Chinese drone maker DJI now includes a privacy mode in its drone app to allow users to prevent the devices from sending or receiving sensitive data while in flight after military officials banned the use of the drones in August due to security concerns.
The new security capabilities add a Local Data Mode to the DJI Pilot app, which will stop all internet traffic to and from the app and drone, bolstering security for sensitive government or enterprise users, including the military. DJIunveiled the enhanced data security feature in a recent announcement.
The Local Data Mode will be available in the next update on the DJI Pilot app for use on DJI's proprietary, pre-configured CrystalSky tablets and for use on select Android tablets, according to the company. The updated app will stop sending or receiving any data over the internet when a user places it in Local Data Mode, adding an additional layer of security for operators of flights involving critical infrastructure, governmental projects or other sensitive missions.

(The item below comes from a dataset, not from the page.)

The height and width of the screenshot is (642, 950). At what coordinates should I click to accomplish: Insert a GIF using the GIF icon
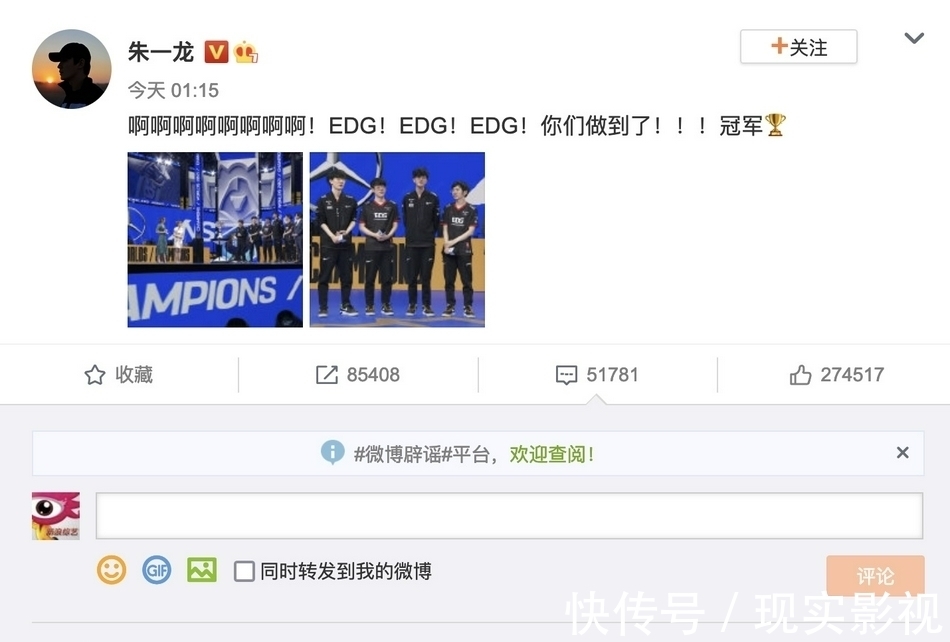point(156,570)
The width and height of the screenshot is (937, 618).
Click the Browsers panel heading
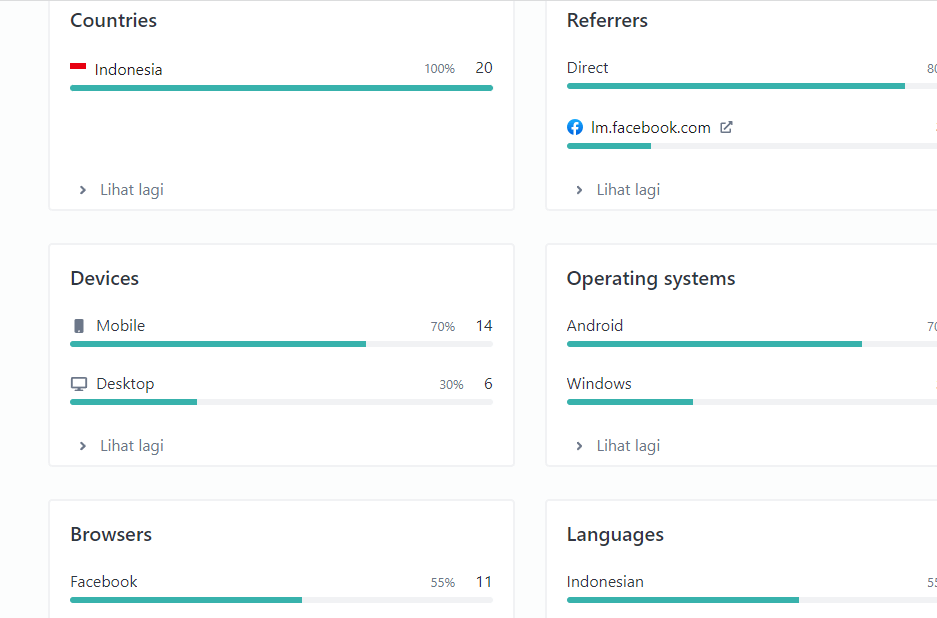click(x=111, y=535)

"We are creating Local Data Mode to address the needs of our enterprise customers, including public and private organizations that are using DJI technology to perform sensitive operations around the world," Brendan Schulman, the company's vice president of policy and legal affairs, said in a statement. "DJI is committed to protecting the privacy of its customers' photos, videos and flight logs. Local Data Mode will provide added assurances for customers with heightened data security needs."
Photos and videos captured by the user will still be stored on the drone's SD memory card, even if it is used in Local Data Mode, allowing operators to gather the information they seek with the drones. They will be shared with others now only if the user uploads them to DJI's SkyPixel user community, social media or other websites, according to the company.

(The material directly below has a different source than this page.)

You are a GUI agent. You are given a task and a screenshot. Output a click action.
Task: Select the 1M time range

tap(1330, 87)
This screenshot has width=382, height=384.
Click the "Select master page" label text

Because the Local Data Mode blocks all internet data transmissions, operators will have to closely monitor the operation of the drone to ensure its proper positioning and compliance with flight rules, since it will not be reporting that information over the internet.

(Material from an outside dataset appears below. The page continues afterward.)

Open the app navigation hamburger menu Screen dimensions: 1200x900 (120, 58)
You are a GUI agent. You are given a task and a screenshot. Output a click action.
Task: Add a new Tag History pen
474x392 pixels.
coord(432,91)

The new mode can be activated by clicking its button in the DJI Pilot app and entering a password. The password will again have to be entered to deactivate the Local Data Mode when desired. Drones will not get firmware updates when the mode is activated, so users should deactivate the setting to perform needed updates on a regular schedule.
DJI develops and manufactures civilian drones and aerial imaging technology for personal and professional use, including expertise in flight-control technology and camera stabilization. DJI products are used by customers in more than 100 countries in fields including filmmaking, construction, emergency response, agriculture, conservation and more.
The new capability comes after the U.S. Army placed a temporary halt on DJI drone usage due to concerns about possible cyber vulnerabilities, according to an earlier report by The Verge. The U.S. Army had previously issued some 300 exemptions to allowing its troops to fly DJI drones on various missions, according to the story.